# [Given data]
:::
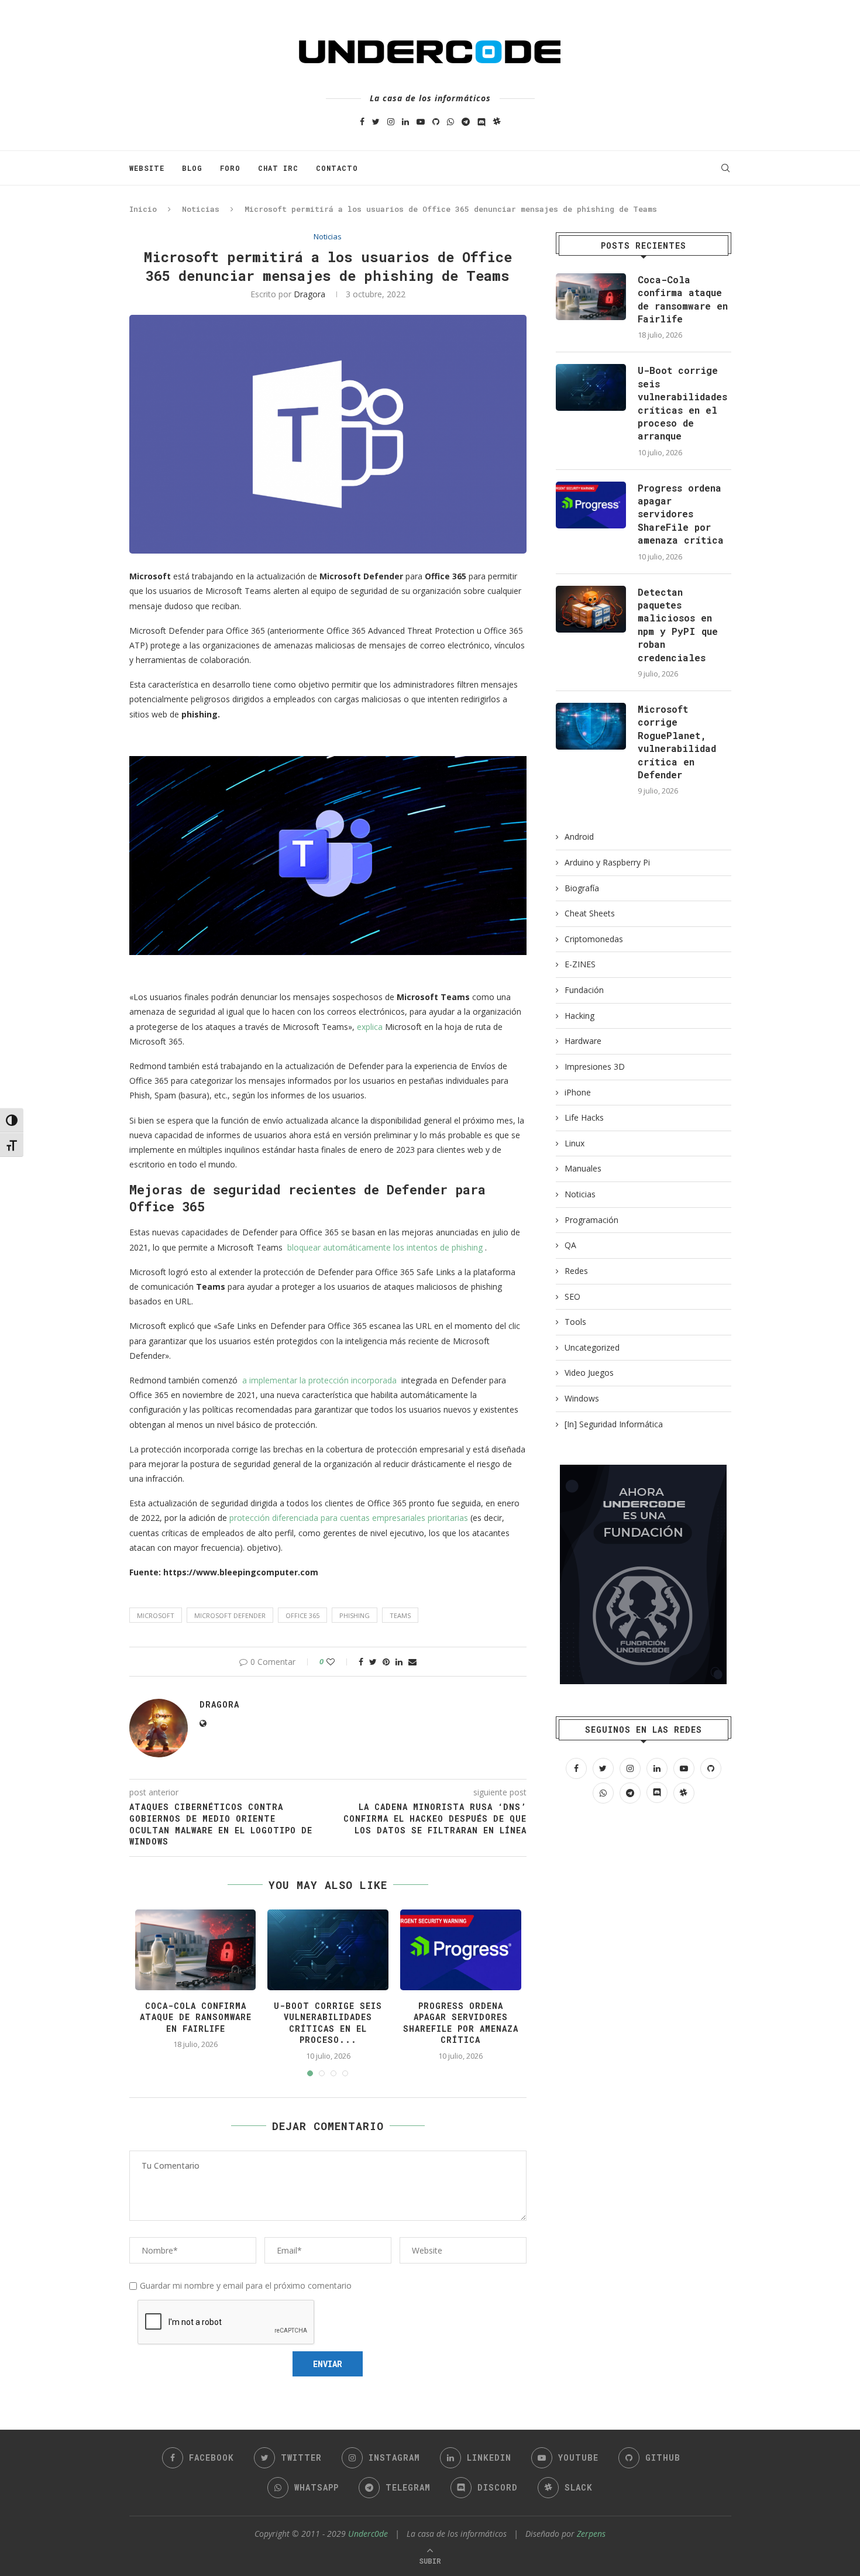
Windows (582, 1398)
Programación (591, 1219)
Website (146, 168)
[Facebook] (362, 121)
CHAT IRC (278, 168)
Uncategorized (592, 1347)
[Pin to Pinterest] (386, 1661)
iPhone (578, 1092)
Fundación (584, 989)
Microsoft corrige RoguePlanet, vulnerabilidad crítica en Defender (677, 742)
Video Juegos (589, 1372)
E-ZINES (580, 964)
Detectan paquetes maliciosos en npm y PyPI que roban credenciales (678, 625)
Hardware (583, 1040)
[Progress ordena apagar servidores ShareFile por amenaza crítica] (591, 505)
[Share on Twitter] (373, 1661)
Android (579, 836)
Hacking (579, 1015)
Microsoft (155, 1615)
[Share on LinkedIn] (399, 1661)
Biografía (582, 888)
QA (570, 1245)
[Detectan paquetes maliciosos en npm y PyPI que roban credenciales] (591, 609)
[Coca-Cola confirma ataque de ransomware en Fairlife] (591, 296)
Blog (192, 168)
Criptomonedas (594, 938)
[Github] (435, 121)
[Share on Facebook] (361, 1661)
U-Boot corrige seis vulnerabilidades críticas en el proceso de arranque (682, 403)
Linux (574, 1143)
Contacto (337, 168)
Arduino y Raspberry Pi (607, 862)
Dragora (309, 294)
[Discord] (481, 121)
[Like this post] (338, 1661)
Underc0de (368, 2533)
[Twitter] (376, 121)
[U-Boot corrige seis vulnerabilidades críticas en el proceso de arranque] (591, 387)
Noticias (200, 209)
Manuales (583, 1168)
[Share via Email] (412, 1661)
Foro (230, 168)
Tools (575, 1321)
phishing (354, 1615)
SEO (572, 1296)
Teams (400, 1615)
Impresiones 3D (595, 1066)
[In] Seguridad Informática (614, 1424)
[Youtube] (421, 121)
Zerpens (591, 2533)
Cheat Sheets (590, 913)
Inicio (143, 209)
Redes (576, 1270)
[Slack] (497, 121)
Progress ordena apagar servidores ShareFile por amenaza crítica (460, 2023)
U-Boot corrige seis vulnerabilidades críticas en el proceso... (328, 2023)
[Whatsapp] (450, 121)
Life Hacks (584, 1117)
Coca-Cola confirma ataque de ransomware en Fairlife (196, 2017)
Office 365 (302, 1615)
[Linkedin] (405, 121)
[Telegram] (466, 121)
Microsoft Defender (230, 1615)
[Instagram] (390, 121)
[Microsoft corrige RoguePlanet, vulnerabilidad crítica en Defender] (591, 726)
:::
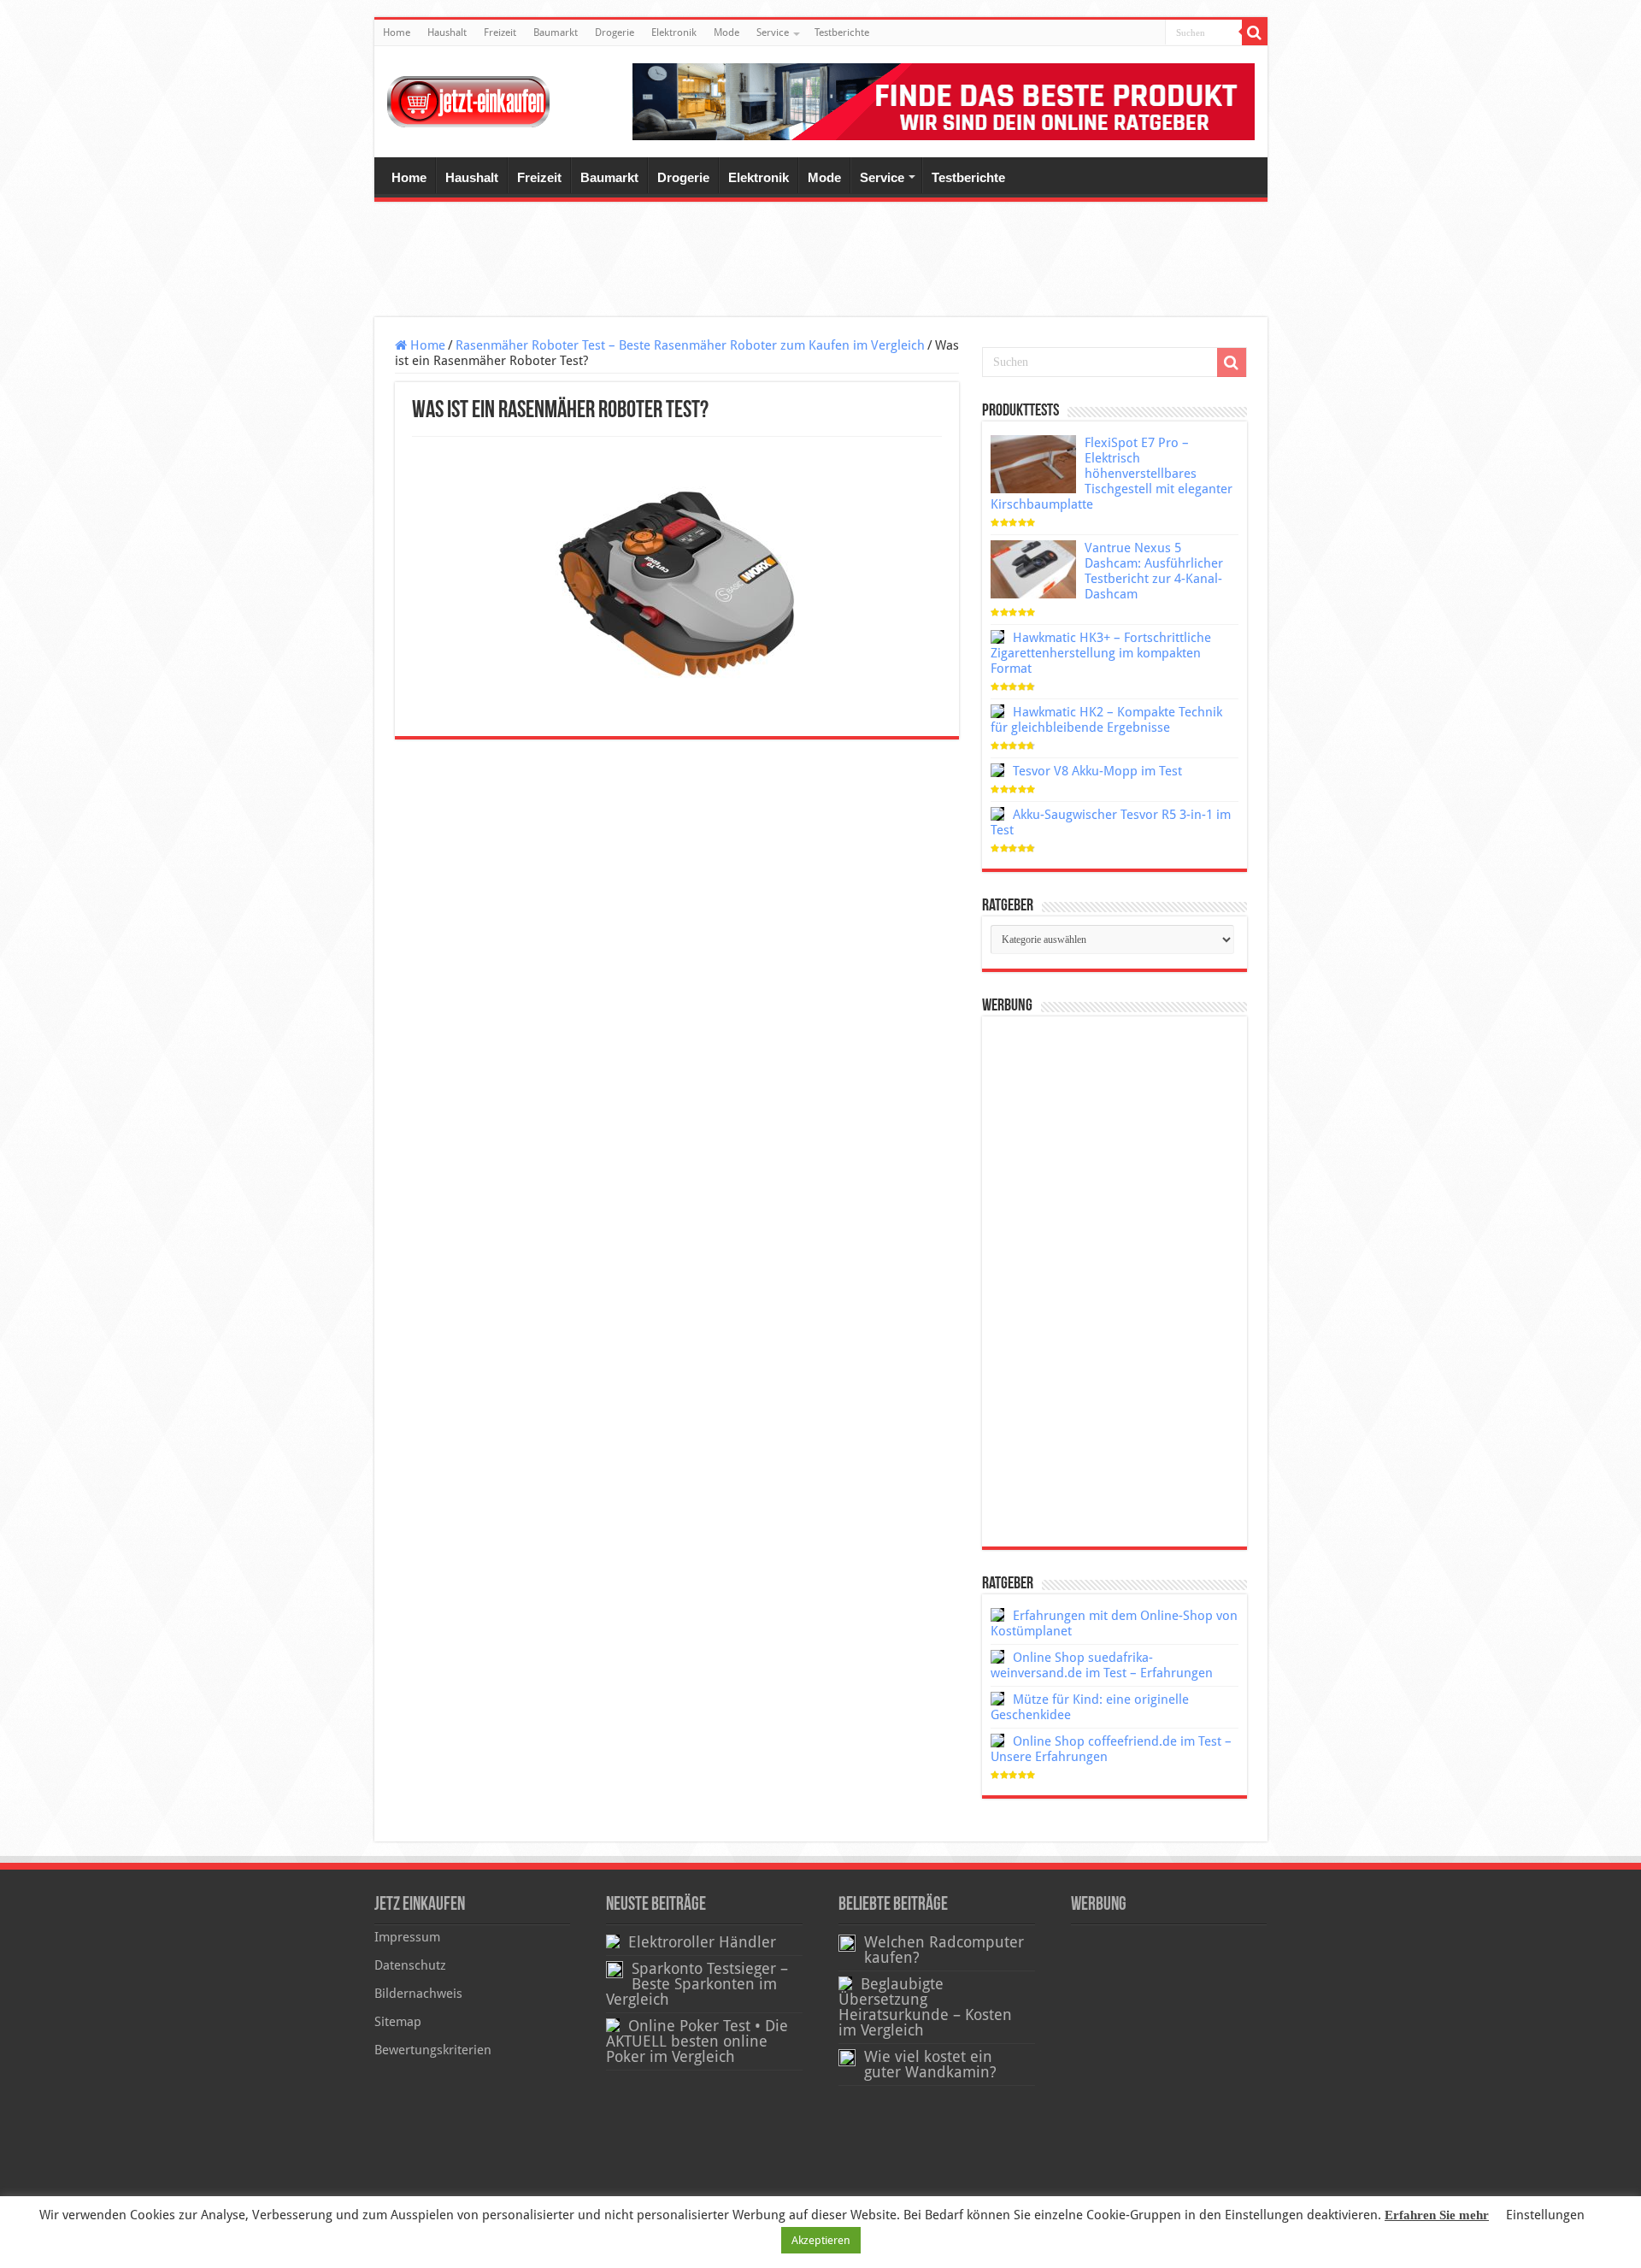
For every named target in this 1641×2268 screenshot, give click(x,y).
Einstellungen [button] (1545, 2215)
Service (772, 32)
:::
# [Assigned task]
Please give an exact copy of the lines above, beginning with the line containing "[Share via Email] (412, 1661)" and running through the line containing "Life Hacks (584, 1117)", and of no other lines.

# [Exercise result]
[Share via Email] (412, 1661)
Foro (230, 168)
Tools (575, 1321)
phishing (354, 1615)
SEO (572, 1296)
Teams (400, 1615)
Impresiones 3D (595, 1066)
[In] Seguridad Informática (614, 1424)
[Youtube] (421, 121)
Zerpens (591, 2533)
Cheat Sheets (590, 913)
Inicio (143, 209)
Redes (576, 1270)
[Slack] (497, 121)
Progress ordena apagar servidores ShareFile por amenaza crítica (460, 2023)
U-Boot corrige seis vulnerabilidades críticas en el proceso... (328, 2023)
[Whatsapp] (450, 121)
Life Hacks (584, 1117)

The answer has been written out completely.